Pfizer CEO Attending $25M Trump's Fundraiser

Pfizer CEO Albert Bourla is among those expected at a fundraiser President Trump is attending Friday at his golf club in Bedminster, New Jersey, sources told CBS News.

The fundraiser for the pro-Trump super political action committee MAGA Inc. aims to raise about $25 million, one of the sources said.

One day prior to the event, Mr. Trump sent letters to pharmaceutical companies, including Pfizer, demanding they lower U.S. drug prices to more evenly match what other countries pay.

The White House's letters to 17 drug companies, including AstraZeneca, Bristol Myers Squibb, Eli Lilly, Johnson & Johnson and Sanofi, asked for commitments within 60 days to sell drugs for Medicaid patients and all new drugs at "most favored nation" rates. The president posted images of the letters to Truth Social.

Mr. Trump signed an executive order in May telling federal officials to draw up "most favored nation" regulations unless pharmaceutical companies made progress toward cutting prices. This week's letters — which were addressed to Bourla and the other CEOs — accused the drugmakers of promising "more of the same" since then.

The president said Friday he's "gone to war with the drug companies and, frankly, other countries" on the drug price issue.

"I think we're going to be very successful fairly soon. We'll have drug prices coming down by 500, 600 800 even 1,200 percent," Mr.

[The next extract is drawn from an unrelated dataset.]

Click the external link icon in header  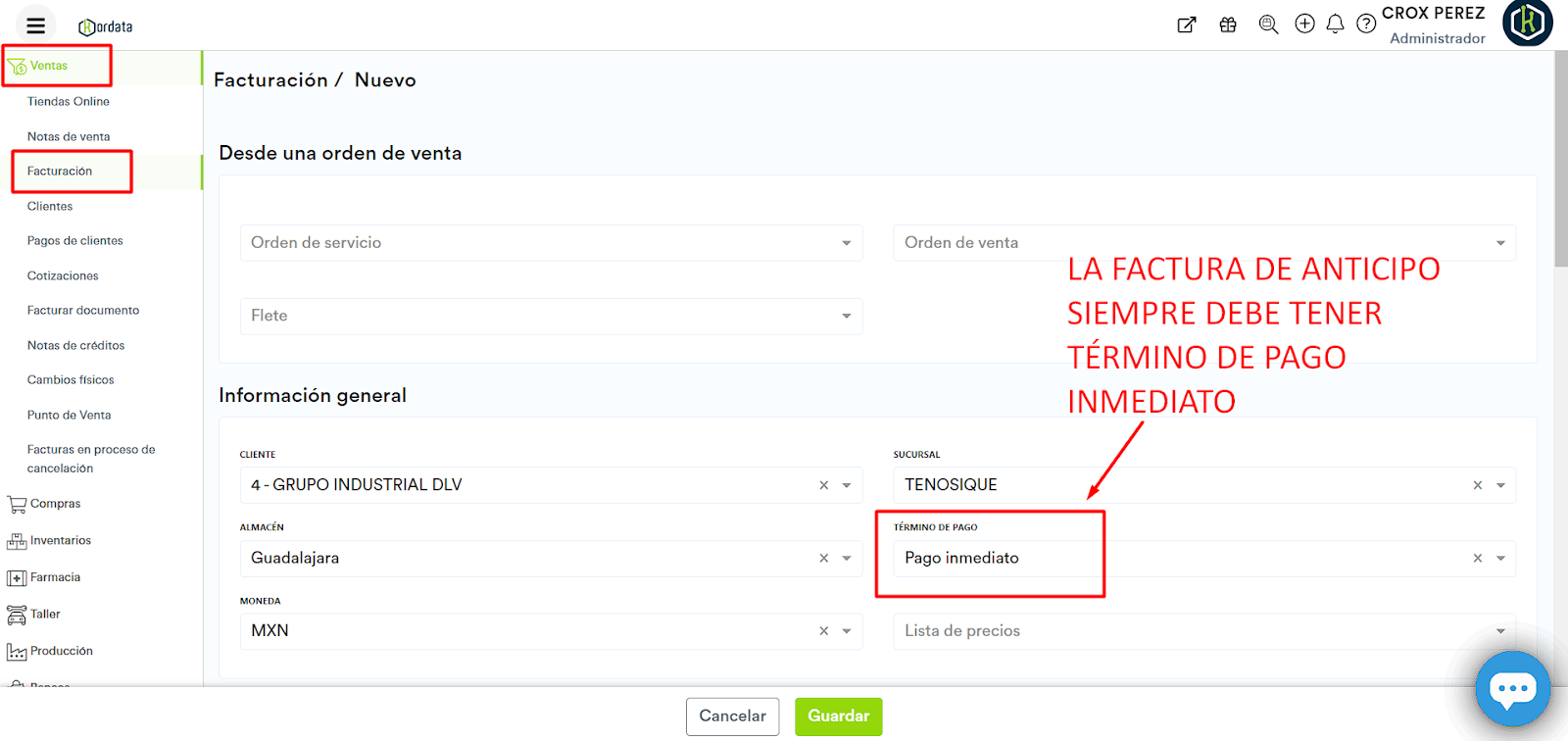(x=1187, y=25)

Trump said in an interview with Newsmax on Friday afternoon.

The high cost of prescription drugs has vexed both parties for decades. Proposals to tie drug prices for U.S. patients to the typically much-lower rates charged in other developed countries have floated around for years, but the idea has faced some legal pushback.

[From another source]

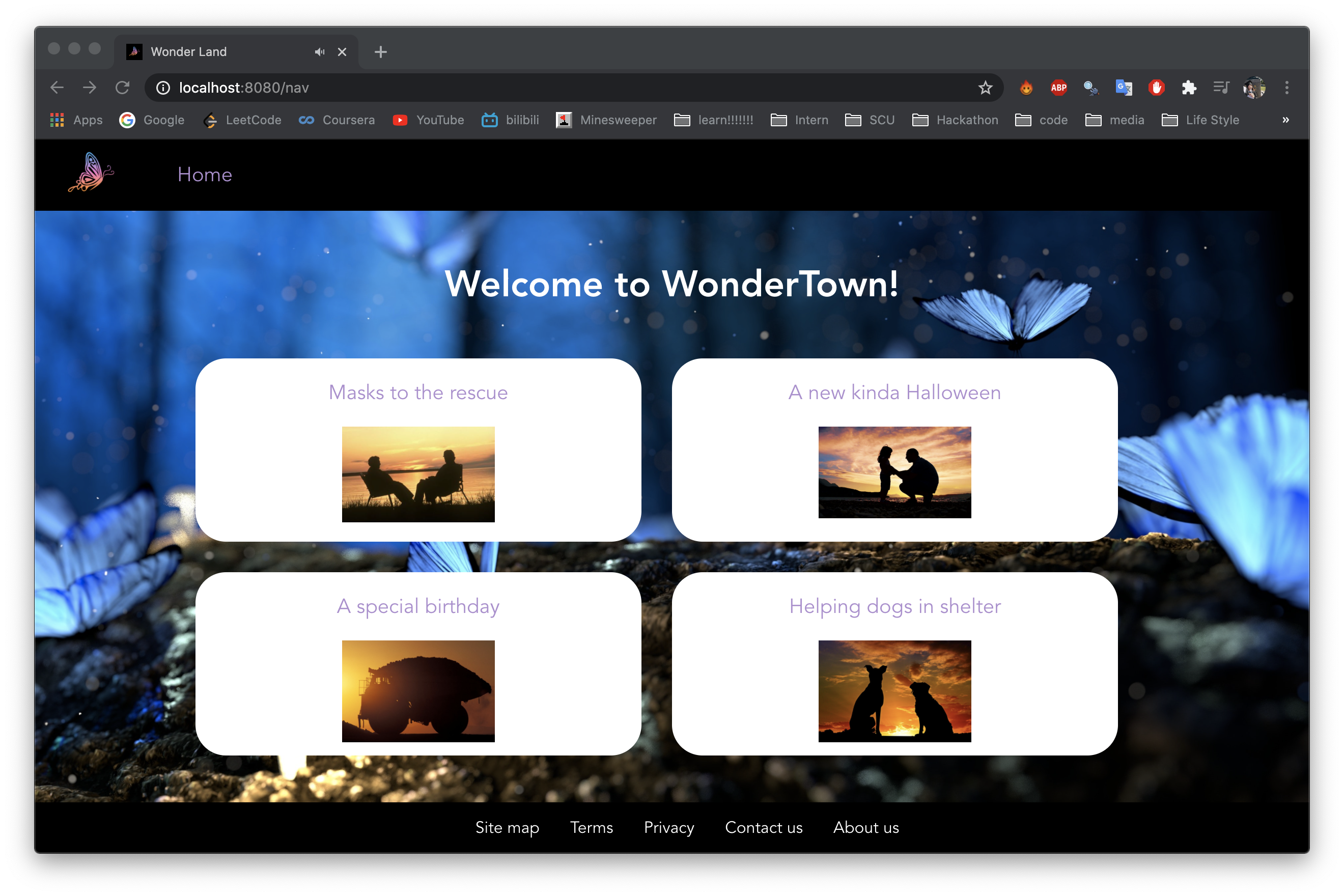Viewport: 1344px width, 896px height.
Task: Click the localhost:8080/nav address bar
Action: coord(514,88)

Meanwhile, drugmakers argue price caps could discourage innovation by making it harder to pay for research and development for new drugs. The industry also argues that Americans tend to have access to more groundbreaking drugs than residents of foreign countries with stricter price regulations — and says high drug prices are just one part of a broader trend of higher healthcare spending in the U.S.

Bourla has engaged with Mr. Trump in the past. Pfizer was one of the drugmakers that was picked to rapidly develop COVID-19 vaccines in the first Trump administration's "Operation Warp Speed." And two weeks before Mr. Trump's second inauguration, Bourla and other Pfizer executives traveled to Mar-A-Lago for meetings, the Financial Times has previously reported.